Realizing the Dream of Flight, 1903-2003


















Realizing the Dream of Flight, 1903-2003
NASA | 2005 | ISBN: 2005000795 | English | 326 pages | PDF | 2.5 MB

WHILE GROWING UP IN CEDAR RAPIDS, IOWA, MILTON WRIGHT, THE WRIGHT BROTHERS’ FATHER, LIKED TO PURCHASE TOYS FOR HIS SONS THAT HE HOPED WOULD STIMULATE THEIR IMAGINATION.

One of the most memorable gifts was a toy helicopter that was designed by the French aeronautical experimenter Alphonse Pénaud. Milton gave his sons this gift in 1878, and, though it was a simple device with a stick bound to a four-blade rotor set in a spindle, it had the intended effect—it caused them to dream.

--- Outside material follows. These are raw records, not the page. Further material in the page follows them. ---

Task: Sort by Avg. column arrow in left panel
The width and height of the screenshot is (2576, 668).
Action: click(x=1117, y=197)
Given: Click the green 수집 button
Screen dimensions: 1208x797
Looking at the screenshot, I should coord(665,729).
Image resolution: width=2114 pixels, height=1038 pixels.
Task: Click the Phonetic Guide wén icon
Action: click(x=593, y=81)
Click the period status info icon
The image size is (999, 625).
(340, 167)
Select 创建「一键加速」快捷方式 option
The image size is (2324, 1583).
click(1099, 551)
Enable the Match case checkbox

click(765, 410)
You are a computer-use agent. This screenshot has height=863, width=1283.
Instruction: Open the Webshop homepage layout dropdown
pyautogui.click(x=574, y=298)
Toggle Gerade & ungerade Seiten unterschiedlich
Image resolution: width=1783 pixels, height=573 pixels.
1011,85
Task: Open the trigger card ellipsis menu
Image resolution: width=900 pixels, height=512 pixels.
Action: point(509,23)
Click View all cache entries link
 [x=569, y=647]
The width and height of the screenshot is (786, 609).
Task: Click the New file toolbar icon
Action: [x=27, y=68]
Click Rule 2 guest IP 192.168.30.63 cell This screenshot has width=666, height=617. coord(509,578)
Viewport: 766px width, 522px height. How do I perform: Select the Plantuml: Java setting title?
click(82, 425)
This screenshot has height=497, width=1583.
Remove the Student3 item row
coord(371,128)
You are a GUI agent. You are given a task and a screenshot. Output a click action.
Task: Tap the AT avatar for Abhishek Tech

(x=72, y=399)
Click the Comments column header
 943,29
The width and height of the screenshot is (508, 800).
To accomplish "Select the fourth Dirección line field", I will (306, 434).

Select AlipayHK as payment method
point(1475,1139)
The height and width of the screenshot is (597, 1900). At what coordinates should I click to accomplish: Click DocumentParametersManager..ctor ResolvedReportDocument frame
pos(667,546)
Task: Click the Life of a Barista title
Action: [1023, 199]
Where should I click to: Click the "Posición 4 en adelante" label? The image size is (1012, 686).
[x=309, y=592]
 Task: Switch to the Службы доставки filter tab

Twenty-five years separated the gift of this toy and their invention of the airplane, yet the Wright brothers were convinced it had exerted an important influence. Tom Crouch argued in The Bishop’s Boys that toys like these perfectly illustrated the significance of play for technological innovation. He wrote, “rotary-wing toys were to intrigue and inspire generations of children, a few of whom would, as adults, attempt to realize the dream of flight for themselves.”

If the first powered flight on 17 December 1903 represented a childhood dream realized, it was only the first step in the rapid evolution of the airplane from their flimsy kite-like contraption of wood and cloth to jet airliners and rockets in space. And, as extraordinary as the achievement of powered flight seemed in 1903, before the end of the century, space travel also would become a dream realized. Soviet astronaut Yuri Gagarin first circumnavigated Earth in April 1961, and, eight years later, American astronauts took the first steps for humankind on the Moon.